Many people there have decided to just stay put. The result: Shopping malls have emptied out, restaurants have shut down and hotels are deserted. It’s another blow to an industry that was just starting to recover. The downturn is particularly affecting North and Southeast Asia.
No country has been more crucial to global travel in the past decade than China. Chinese tourists spent roughly $260 billion in 2019, exceeding all other nationalities. Their prolonged absence would mean travel revenues are unlikely to return to prepandemic levels soon.
Analysts say it could take up to two years before China fully reopens.
In Europe, Chinese visitors had emerged as an increasingly important market in recent years. At the Sherlock Holmes Museum in London, for example, about 1,000 people visited per day at its peak, and at least half of them were from China, said Paul Leharne, the museum’s supervisor.

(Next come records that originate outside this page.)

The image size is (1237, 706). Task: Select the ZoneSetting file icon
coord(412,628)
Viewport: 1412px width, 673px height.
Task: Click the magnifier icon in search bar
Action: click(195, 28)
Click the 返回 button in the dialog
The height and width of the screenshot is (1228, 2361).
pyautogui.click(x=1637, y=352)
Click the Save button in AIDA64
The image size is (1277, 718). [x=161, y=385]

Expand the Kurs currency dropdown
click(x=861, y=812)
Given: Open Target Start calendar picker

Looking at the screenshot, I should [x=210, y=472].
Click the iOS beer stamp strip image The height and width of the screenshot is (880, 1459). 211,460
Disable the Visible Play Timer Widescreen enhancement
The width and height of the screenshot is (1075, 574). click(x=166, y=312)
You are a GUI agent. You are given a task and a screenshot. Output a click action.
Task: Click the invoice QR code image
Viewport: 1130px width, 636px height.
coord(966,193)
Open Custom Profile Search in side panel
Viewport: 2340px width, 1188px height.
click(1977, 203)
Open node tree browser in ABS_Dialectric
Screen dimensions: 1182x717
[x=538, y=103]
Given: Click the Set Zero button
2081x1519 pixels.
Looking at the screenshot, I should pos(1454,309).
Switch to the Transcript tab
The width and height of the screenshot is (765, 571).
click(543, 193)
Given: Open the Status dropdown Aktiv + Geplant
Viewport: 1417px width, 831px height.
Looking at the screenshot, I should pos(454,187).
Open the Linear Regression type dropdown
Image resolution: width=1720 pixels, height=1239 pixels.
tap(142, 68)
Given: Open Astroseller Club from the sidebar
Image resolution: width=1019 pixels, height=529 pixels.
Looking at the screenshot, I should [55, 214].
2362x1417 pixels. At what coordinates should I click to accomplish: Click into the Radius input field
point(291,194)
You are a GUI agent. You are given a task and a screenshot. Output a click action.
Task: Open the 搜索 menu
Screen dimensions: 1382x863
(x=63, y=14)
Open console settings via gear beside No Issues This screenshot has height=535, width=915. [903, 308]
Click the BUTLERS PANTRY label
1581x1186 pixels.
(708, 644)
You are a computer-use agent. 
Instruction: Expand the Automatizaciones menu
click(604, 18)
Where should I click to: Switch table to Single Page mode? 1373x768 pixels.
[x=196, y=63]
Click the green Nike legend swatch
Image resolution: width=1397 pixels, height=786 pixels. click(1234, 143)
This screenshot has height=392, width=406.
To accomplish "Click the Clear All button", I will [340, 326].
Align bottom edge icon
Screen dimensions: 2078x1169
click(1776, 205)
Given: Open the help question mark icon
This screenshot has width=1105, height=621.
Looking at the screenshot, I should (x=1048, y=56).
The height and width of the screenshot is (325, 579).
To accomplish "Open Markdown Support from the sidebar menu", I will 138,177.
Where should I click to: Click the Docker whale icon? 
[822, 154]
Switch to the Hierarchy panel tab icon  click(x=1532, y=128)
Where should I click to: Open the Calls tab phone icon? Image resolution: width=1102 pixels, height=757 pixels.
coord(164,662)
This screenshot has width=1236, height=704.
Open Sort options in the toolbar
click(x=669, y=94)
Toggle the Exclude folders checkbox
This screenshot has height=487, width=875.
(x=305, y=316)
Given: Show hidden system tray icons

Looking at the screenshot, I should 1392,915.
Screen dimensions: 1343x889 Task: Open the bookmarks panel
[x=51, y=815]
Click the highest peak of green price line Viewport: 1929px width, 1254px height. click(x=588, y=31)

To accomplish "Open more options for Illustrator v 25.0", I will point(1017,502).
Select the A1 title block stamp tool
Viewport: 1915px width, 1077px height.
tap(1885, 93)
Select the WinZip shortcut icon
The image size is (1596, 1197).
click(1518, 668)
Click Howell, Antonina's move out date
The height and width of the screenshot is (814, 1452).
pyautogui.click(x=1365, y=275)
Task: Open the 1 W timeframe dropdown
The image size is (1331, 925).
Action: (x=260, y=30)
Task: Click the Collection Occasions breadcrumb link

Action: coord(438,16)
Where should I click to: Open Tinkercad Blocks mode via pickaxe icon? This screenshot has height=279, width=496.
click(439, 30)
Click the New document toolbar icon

Since its reopening on May 17, the museum has attracted only 10 percent of its usual numbers. This year, it opened an online store to sell merchandise and souvenirs, about a third of which is being shipped to China, he said.
“We really feel their absence,” said Alfonsina Russo, the director of the Colosseum in Rome, referring to Chinese tourists.
In Vietnam, the pandemic has caused over 95 percent of tourism businesses to close or suspend operations, according to the government.
In Bangkok’s Or Tor Kor fruit market, where masses of Chinese tourists would once gather around tables eating durian, business has ground to a halt. Phakamon Thadawatthanachok, a durian seller, said she used to keep 300 to 400 kilograms of the spiky fruit in stock and had to resupply them three to four times a week to keep up with the demand. Now, she had to take a loan just to make ends meet.
“The loss of income is immeasurable,” she said. “At the moment, we are only holding onto the hope that it will get better someday.”